== Work required ==
Leave the pictures out and quote every line from the start of the listing to the line with "Task: Focus the First Name input field", inclusive.

== Recorded data ==
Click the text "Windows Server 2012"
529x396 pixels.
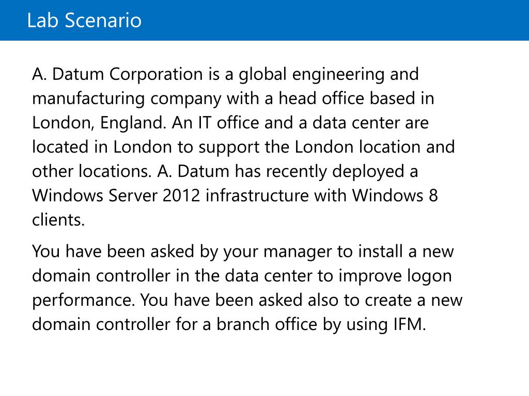point(116,196)
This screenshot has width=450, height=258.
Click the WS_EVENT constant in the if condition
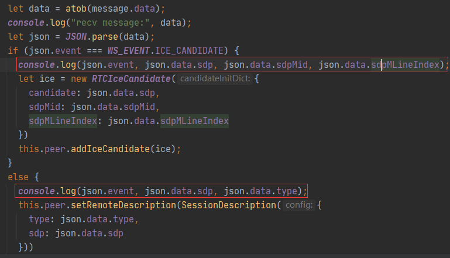128,51
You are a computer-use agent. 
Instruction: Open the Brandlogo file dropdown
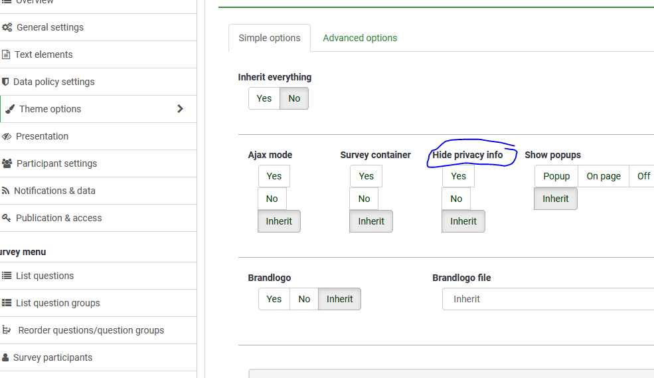tap(548, 299)
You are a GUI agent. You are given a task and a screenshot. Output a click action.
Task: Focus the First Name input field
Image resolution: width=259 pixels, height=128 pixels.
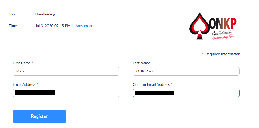[66, 71]

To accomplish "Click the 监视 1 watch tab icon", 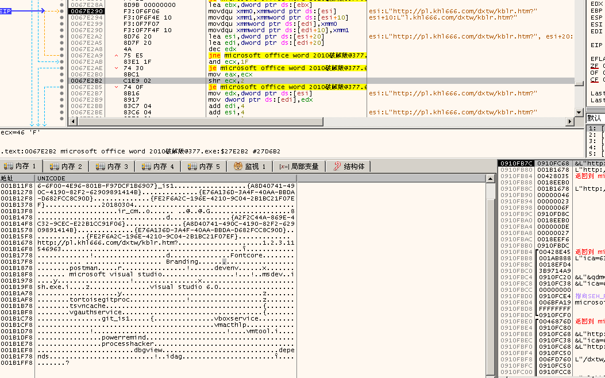I will click(238, 167).
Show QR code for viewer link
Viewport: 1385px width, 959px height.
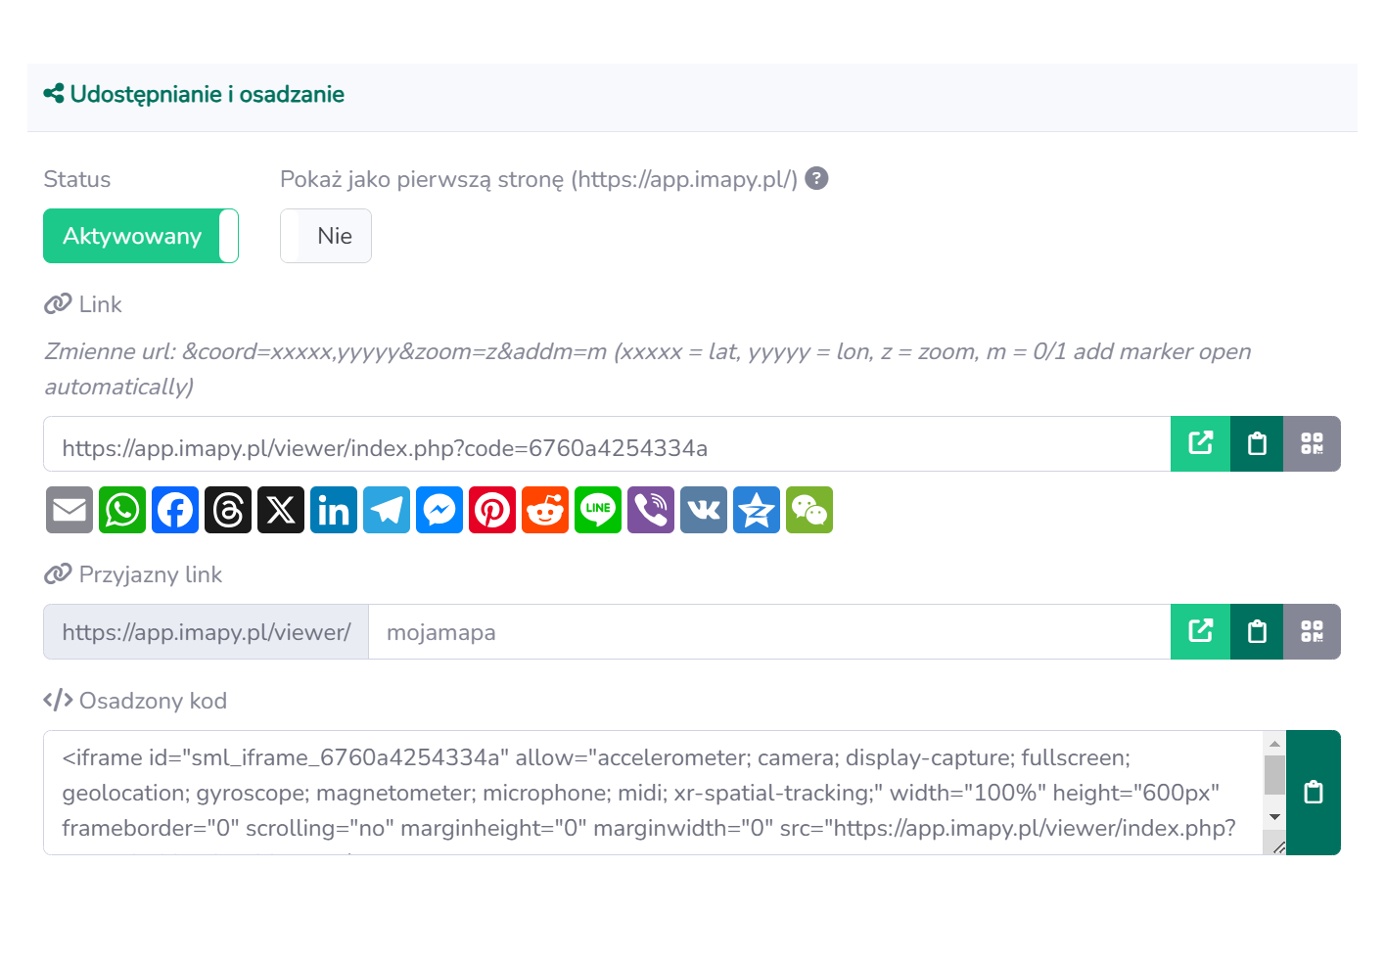[1312, 444]
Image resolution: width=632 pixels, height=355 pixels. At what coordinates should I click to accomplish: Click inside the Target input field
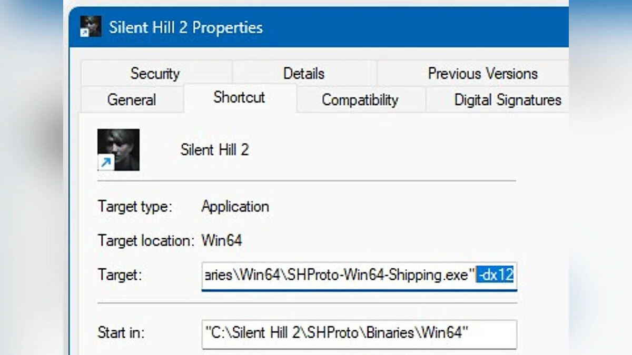pos(337,275)
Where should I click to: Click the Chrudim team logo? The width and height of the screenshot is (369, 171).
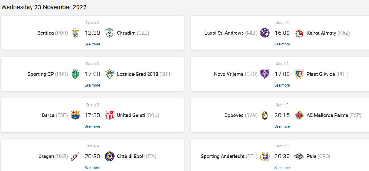click(109, 33)
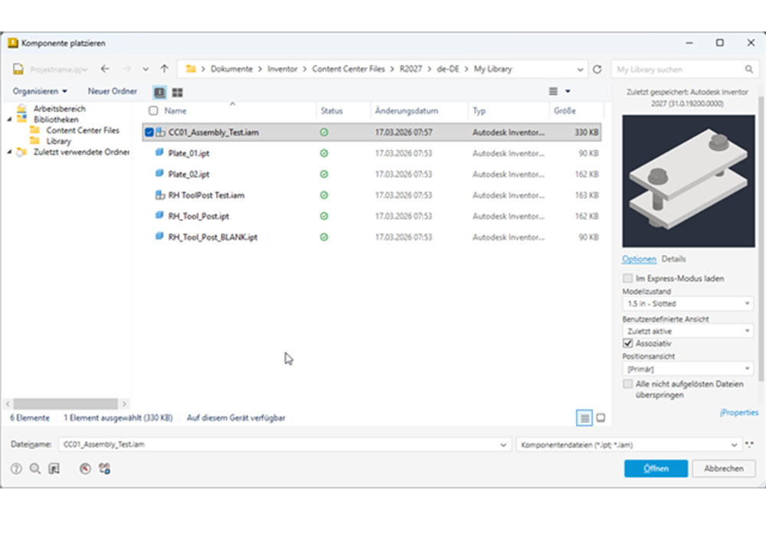Switch to the Details tab
The width and height of the screenshot is (766, 536).
674,259

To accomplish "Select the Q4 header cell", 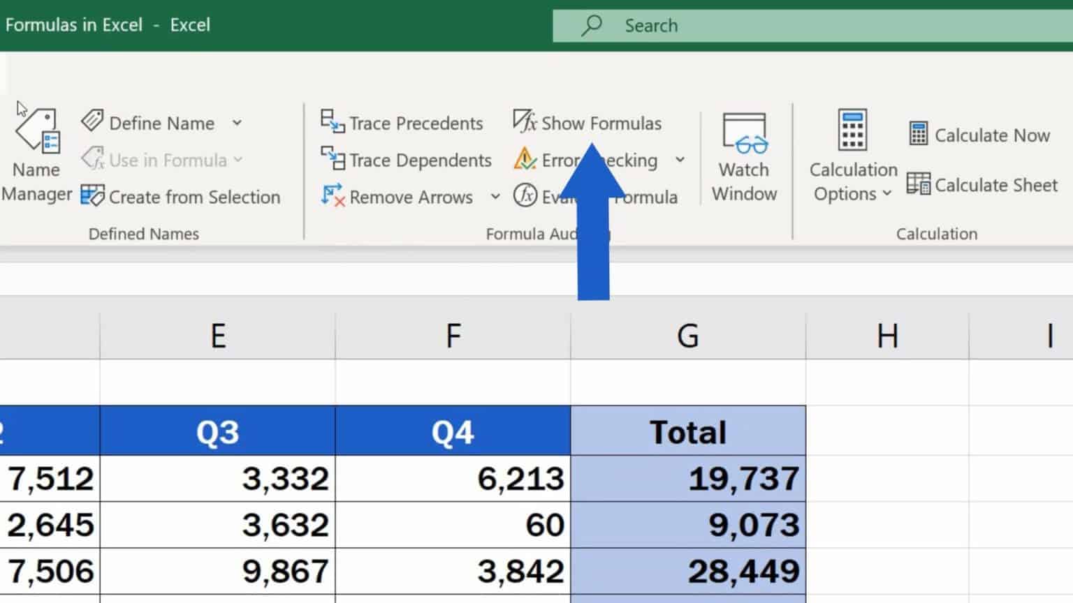I will click(x=453, y=431).
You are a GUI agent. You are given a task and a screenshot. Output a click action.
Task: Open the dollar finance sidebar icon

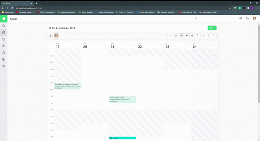[x=4, y=46]
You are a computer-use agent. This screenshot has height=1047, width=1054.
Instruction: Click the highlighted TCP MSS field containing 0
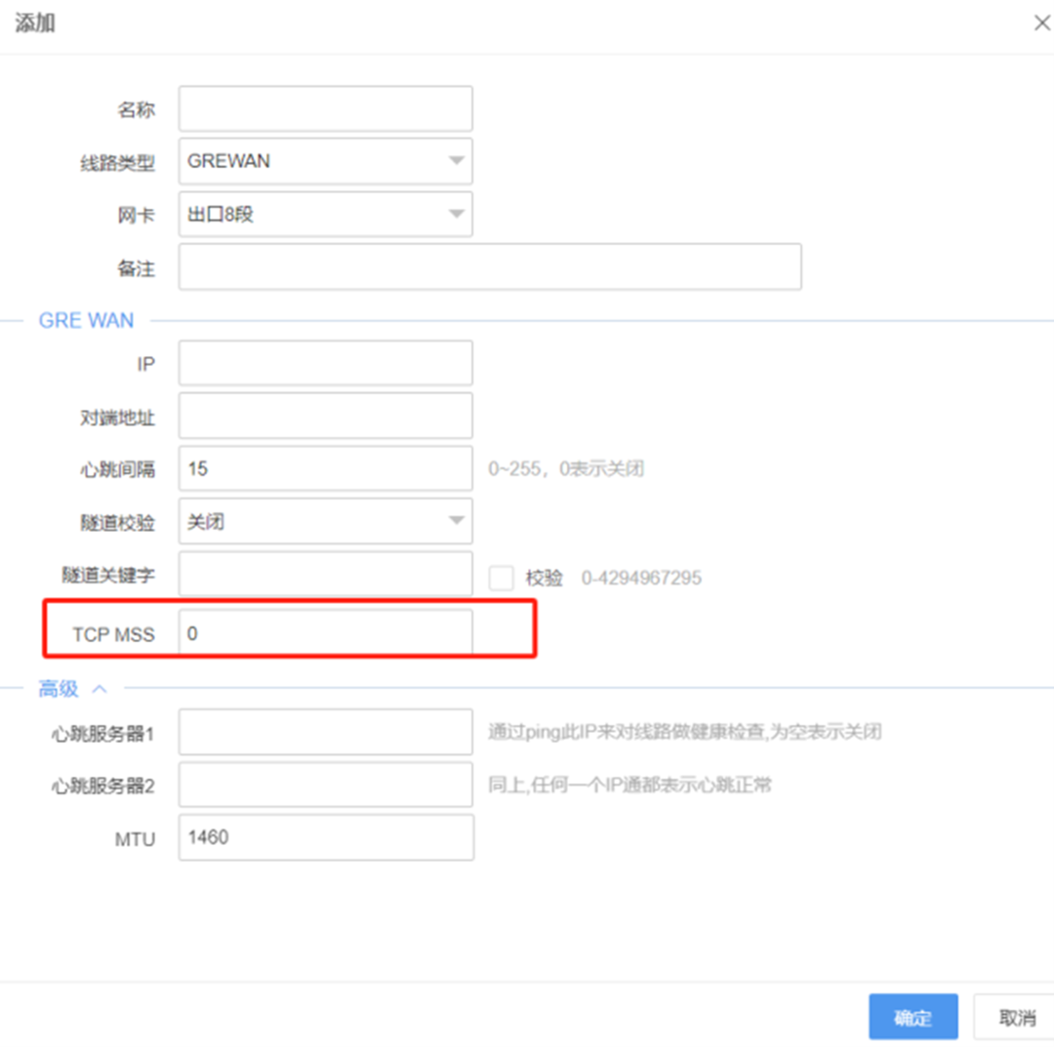[x=325, y=633]
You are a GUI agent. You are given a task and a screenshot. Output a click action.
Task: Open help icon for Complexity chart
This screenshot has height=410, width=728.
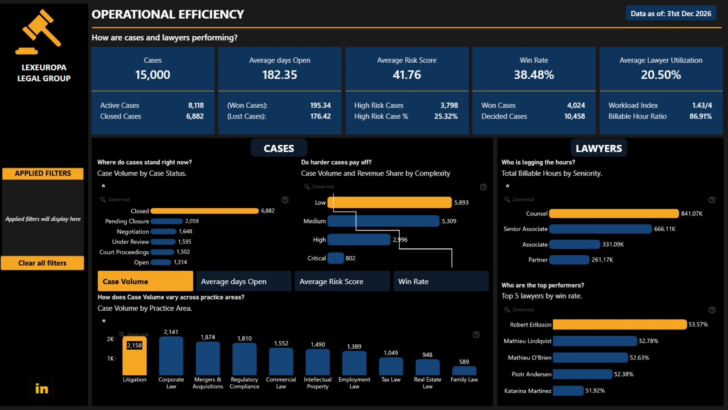tap(483, 187)
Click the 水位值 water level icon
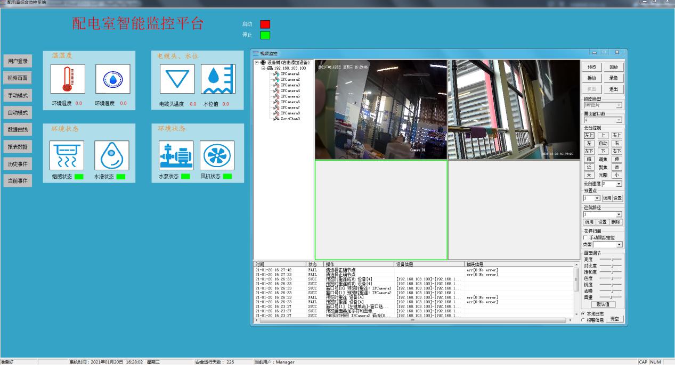675x365 pixels. [x=218, y=79]
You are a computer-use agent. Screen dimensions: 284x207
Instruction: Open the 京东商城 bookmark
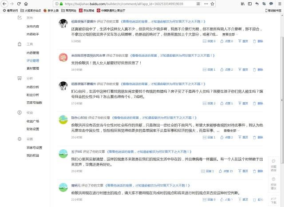pyautogui.click(x=92, y=10)
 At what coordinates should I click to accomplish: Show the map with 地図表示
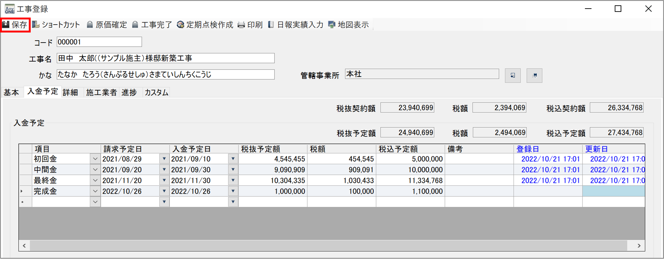[x=348, y=25]
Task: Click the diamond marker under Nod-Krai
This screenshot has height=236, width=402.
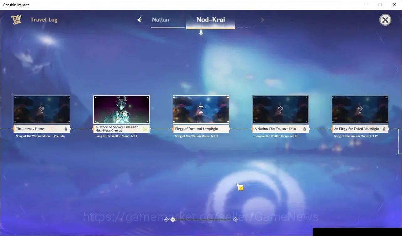Action: (x=201, y=33)
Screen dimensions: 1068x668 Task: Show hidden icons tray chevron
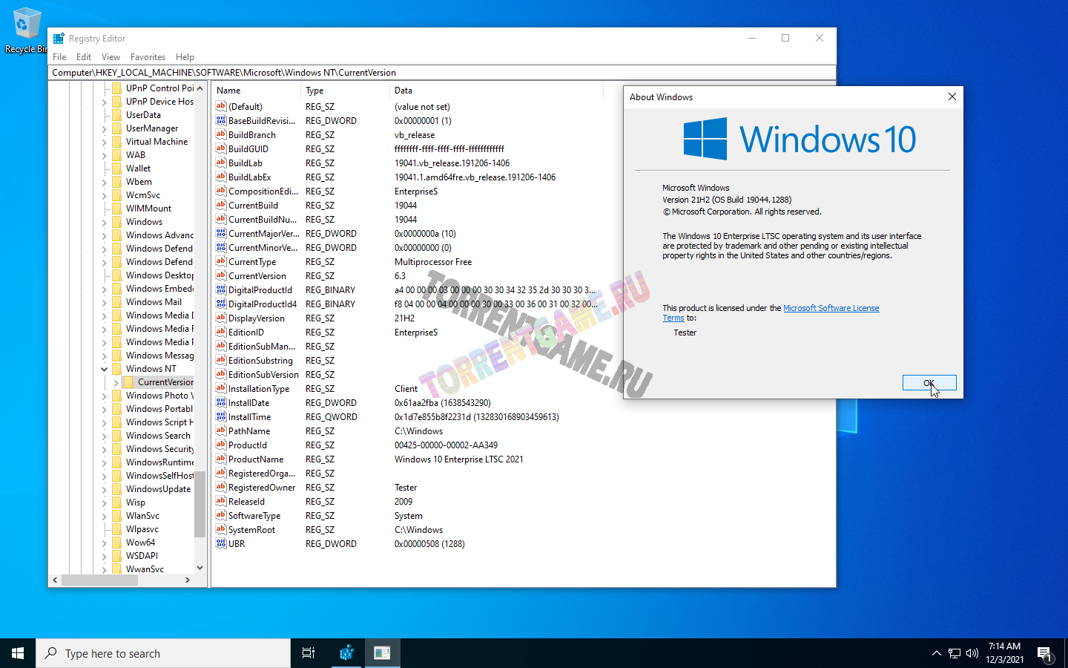point(936,653)
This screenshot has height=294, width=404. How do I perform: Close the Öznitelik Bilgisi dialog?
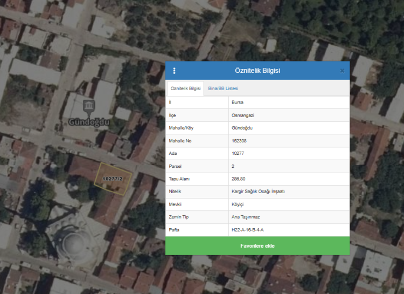(342, 71)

== Result of this exercise ==
Click the text "Windows Server 2012"
529x396 pixels.
point(116,196)
This screenshot has width=450, height=258.
Click the WS_EVENT constant in the if condition
128,51
You are a computer-use agent. 
Instruction: Open the Brandlogo file dropdown
tap(548, 299)
You are a GUI agent. You are given a task and a screenshot. Output a click action.
Task: Focus the First Name input field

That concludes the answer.